A tréplica poderia vir pela atual forma de Lionel Messi, o melhor do mundo. Sem abaixar a cabeça, Mano responderia: “é apenas um contra os nossos 11 craques”.
E ponto final: a entrevista seria repercutida na Argentina e nós chegaríamos sem mostrar medo, sem vê-los como favoritos, sem a projeção do segundo lugar, mas o bicampeonato da Copa América, a ser disputada entre 1º a 24 de julho na Argentina.
Mano também falou da equipe titular do Brasil. Segundo ele, será a base do grupo que foi utilizado nos sete amistosos da Seleção. Foram quatro vitórias, um empate e duas derrotas. De cara rebateu a possibilidade de usar três zagueiros. –“Dessas variações todas citadas, menos uma. Não vamos jogar com três zagueiros ou três defensores. Vamos jogar com uma linha de quatro. As outras maneiras são variações normais de jogo. Você fica com três atacantes e na parte defensiva com dois. Isso vai acontecer mais em função do que estamos conseguindo fazer em produção de equipe. Quando você quer propor o jogo, você precisa se sujeitar menos aos adversários”.
Primeiro erro de Mano : jamais, nunca. Inexistem. Jamais ou nunca beberei desta água. Sábios conselhos que nossos avós passaram aos nossos pais e estes pra gente. Na parte que me cabe, já botei a bola pra frente e ensinei isso para os meus filhos que, por seu turno, têm mostrado aos seus filhos, minhas lindas netinhas, que jamais, nunca, são palavras extintas, feias, inverdades.
Sobre o tempo de preparação, antes da estreia contra a Venezuela, Mano acredita que. , por isso mesmo, esta será a partida mais dura do Brasil. Depois virá o Equador, cinco dias depois. Então estaremos mais em conta pra enfrentar o Paraguai.

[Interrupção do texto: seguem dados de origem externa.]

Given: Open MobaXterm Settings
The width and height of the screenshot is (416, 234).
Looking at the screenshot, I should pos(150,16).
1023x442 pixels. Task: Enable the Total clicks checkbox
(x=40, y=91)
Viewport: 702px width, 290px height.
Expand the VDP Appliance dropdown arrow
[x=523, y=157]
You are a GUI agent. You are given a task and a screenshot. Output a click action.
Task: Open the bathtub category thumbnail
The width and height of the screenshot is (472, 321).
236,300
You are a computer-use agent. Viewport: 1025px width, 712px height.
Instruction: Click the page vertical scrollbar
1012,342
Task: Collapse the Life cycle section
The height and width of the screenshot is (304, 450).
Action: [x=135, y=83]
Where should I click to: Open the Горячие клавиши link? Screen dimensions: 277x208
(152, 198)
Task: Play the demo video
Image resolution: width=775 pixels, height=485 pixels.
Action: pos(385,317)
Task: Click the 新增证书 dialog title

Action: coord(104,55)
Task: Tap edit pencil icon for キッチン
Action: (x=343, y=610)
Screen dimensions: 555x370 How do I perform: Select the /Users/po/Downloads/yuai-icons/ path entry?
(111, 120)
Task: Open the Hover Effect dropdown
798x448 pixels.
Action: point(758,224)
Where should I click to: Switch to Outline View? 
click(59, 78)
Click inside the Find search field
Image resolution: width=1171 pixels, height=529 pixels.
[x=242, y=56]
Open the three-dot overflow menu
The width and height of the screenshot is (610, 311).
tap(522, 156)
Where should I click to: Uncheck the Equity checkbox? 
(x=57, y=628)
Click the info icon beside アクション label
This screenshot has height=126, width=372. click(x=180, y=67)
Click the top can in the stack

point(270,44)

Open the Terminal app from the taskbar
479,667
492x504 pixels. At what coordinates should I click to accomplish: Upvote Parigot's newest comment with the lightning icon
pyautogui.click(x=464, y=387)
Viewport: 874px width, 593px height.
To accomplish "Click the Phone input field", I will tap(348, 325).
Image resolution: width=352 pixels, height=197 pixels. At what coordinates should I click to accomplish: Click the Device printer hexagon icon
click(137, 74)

Ainda dentro da coletiva, Mano acabou desmentindo o que havia afirmado com relação ao favoritismo da Argentina, por causa de uma pergunta bem colocada de um repórter carioca:
Os argentinos são favoritos, da mesma forma que o Brasil é favorito na Copa de 2014, em casa?”
Respondeu Mano Meneses: “Se analisarmos o fator local, se considerarmos o jejum que eles atravessam em termos de conquista, eles fizeram um planejamento para fazer o melhor. Mas isso é mera teoria. A competição começa no dia 1º e só aí vamos ver quem é o favorito de fato”.

Um comentário:

  1. Este Pai, ou Papai, Joel devia ser Vovô Joel, que nem voçe. seu Anselmo, que fica babando no ovo da garotada. Menino não ganha campeonato, tremem na hora de decidir o caneco. O cruzeiro tinha de manter Cuca, que você fez o favor de ajudar a sair da Toca da Raposa.